テッド村の近くにある、こんもりと茂る森。その奥の空き地には今、十人以上の黒服の男たちが倒れていた。いずれも息はあるし出血も控えめな方だが、足や腕が変な方向に曲がっている者やぼこぼこに殴られて気絶している者ばかり。
女は持っていた金属製の棒でぽんぽんと肩を叩いてから、近くにいた男の胸ぐらを掴んでぐいっと持ち上げた。
「ぐふっ……」
「おまえたち。……命が惜しければ、二度とこの村に近づかないことね」
男の鼻先に顔を近づけた女が笑顔で凄むと、彼はひっと悲鳴を上げた。その両腕は力なくだらんと垂れており、使い物になりそうになかった。
「次に私の旦那様の村に近づいたら、両腕がゴミになるだけでは済まない目に遭わせてあげる。……いいこと?」
男は涙目でこくこく頷くが、地に伏す別の男の中には「お嬢様の分際で……」とこの期に及んでも抵抗しようとする者がいる。
……だが次の瞬間、女が持っていた棒がひらめき、男の背中を強打した。バキッというのはきっと、男の背骨が砕けた音だろう。
「あら? まだ刃向かうつもり? それなら……いいわ。骨という骨を全て粉砕して、生まれてきたことを後悔するくらいの目に遭わせてあげる。……大丈夫。命だけは、取らないから。内臓一つくらい潰れても、なんとか生きていけるわよね?」
女が酷薄な笑みを浮かべるととうとうそれに逆らう者はいなくなり、男たちは這うように逃げ出していった。両足を砕かれた者もいるが、ちゃんと仲間が引きずって帰って行った。

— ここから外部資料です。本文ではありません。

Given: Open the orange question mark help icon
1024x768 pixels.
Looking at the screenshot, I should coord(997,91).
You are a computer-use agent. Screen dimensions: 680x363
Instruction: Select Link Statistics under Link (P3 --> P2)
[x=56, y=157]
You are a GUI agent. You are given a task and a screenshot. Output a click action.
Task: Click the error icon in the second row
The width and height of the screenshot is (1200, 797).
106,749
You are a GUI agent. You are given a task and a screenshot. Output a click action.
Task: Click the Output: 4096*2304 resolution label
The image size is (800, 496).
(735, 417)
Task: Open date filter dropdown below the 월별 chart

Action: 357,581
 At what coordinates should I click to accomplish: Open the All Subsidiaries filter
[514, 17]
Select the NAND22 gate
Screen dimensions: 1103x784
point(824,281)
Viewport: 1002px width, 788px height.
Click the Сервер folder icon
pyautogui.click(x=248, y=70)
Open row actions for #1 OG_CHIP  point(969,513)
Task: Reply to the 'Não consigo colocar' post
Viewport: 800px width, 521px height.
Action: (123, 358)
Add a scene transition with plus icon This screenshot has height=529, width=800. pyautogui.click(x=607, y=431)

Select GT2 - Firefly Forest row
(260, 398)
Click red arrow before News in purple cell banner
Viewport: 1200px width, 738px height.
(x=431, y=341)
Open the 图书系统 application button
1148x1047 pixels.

ここで野垂れ死なれても処理に困るし村人たちがおびえるだろうから、全員が退散できるように計算した上で足の骨を折っていた。
女はふう、と息をつき、武器として使っていた棒をそっと木立の中に隠した。そして目立つハニーブロンドの髪を隠していたバンダナを外して髪に手櫛を通して整え、ポケットから出した手鏡で自分の身だしなみを確認してから、きびすを返す。
「……さて。旦那様のところに帰らないと。……ダン、やっぱり怒っているかしら……」
しゅん、と悲しそうな顔をしながら歩いて行く女は、先ほど十人以上の男を一瞬で叩きのめした者と同一人物とは思えないほど、儚そうな眼差しをしていた。